CNT / la ministre Fatima Camara plaide pour une réforme historique de la pêche : “Nous devons protéger un don de Dieu” 

Ce 30 mai 2025, la ministre de la Pêche et de l’Économie Maritime, Fatima Camara, s’est exprimée devant les conseillers nationaux au cours d’une plénière décisive, consacrée à la présentation et à la défense du projet de révision du Code de la Pêche Maritime. Dans un discours dense, ferme et porteur d’ambitions, la ministre a dressé un état des lieux sans concession du secteur halieutique tout en exposant les grandes innovations juridiques que porte cette réforme.

 

 

Avec ses 320 kilomètres de côtes et une zone économique exclusive généreusement poissonneuse, la Guinée dispose d’un potentiel halieutique immense. Chaque année, ce sont plus de 330 000 tonnes de produits de la mer qui sont extraites, assurant 40 % de l’apport en protéines animales des ménages guinéens et faisant vivre près de 400 000 personnes. Pourtant, ce secteur vital est en péril.

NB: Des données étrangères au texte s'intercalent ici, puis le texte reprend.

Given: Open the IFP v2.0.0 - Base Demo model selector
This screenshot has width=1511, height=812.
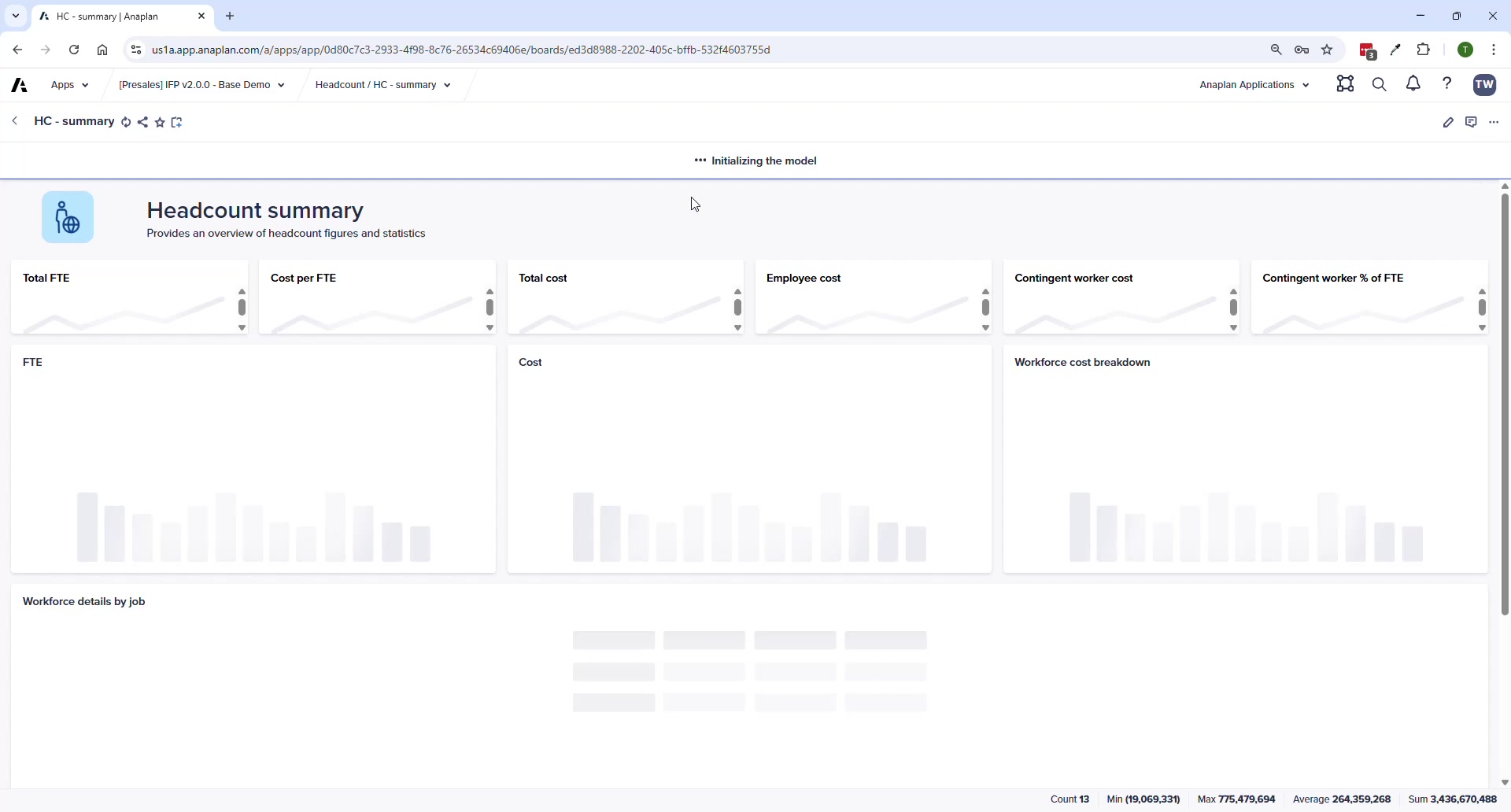Looking at the screenshot, I should 201,84.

La pêche illicite, la pression croissante sur les ressources, le déséquilibre entre navires nationaux et étrangers, et les conflits d’usage menacent la durabilité des écosystèmes marins et la souveraineté alimentaire du pays.

 

 

Face à ces défis, le gouvernement guinéen, sous l’impulsion du Président de la République, le Général Mamadi Doumbouya, et du Premier ministre Amadou Oury Bah, propose un nouveau Code de la Pêche Maritime, moderne, rigoureux et aligné sur les standards internationaux. Fatima Camara a mis en avant plusieurs réformes majeures : instauration d’un régime d’autorisations numérisé via un guichet unique, traçabilité complète des captures, renforcement des capacités de surveillance et de contrôle, sanctions sévères contre la pêche illégale, et reconnaissance légale de la pêche artisanale avec zones protégées dédiées.

 

 

Le nouveau cadre législatif ambitionne aussi d’améliorer les conditions de vie et de travail des communautés côtières, de soutenir les femmes transformatrices de produits halieutiques et de renforcer la compétitivité des opérateurs guinéens sur les marchés internationaux. La réforme s’appuie sur une large concertation nationale, avec la participation active des acteurs du terrain, des pêcheurs aux ONG en passant par les partenaires techniques et financiers.

Ce nouveau Code s’inscrit dans une vision plus large de développement durable : accroître la production locale, préserver les ressources pour les générations futures, garantir des produits de qualité, et créer un cadre favorable aux investissements privés. Des infrastructures modernes ont déjà vu le jour, notamment à Kamsar, Kankan et Nzérékoré, pour soutenir cette dynamique.

En défendant ce texte devant le Conseil National de la Transition, Fatima Camara n’a pas seulement présenté une réforme : elle a lancé un appel au sursaut collectif. À travers ce nouveau Code, c’est un pacte renouvelé entre la Guinée et son océan qui se dessine. La ministre a exhorté les conseillers à voter ce projet de loi « historique », gage de justice sociale, de souveraineté nationale et de prospérité partagée. Le regard tourné vers l’avenir, le pays s’apprête à entrer dans une nouvelle ère pour la pêche : plus durable, plus équitable, et résolument guinéenne.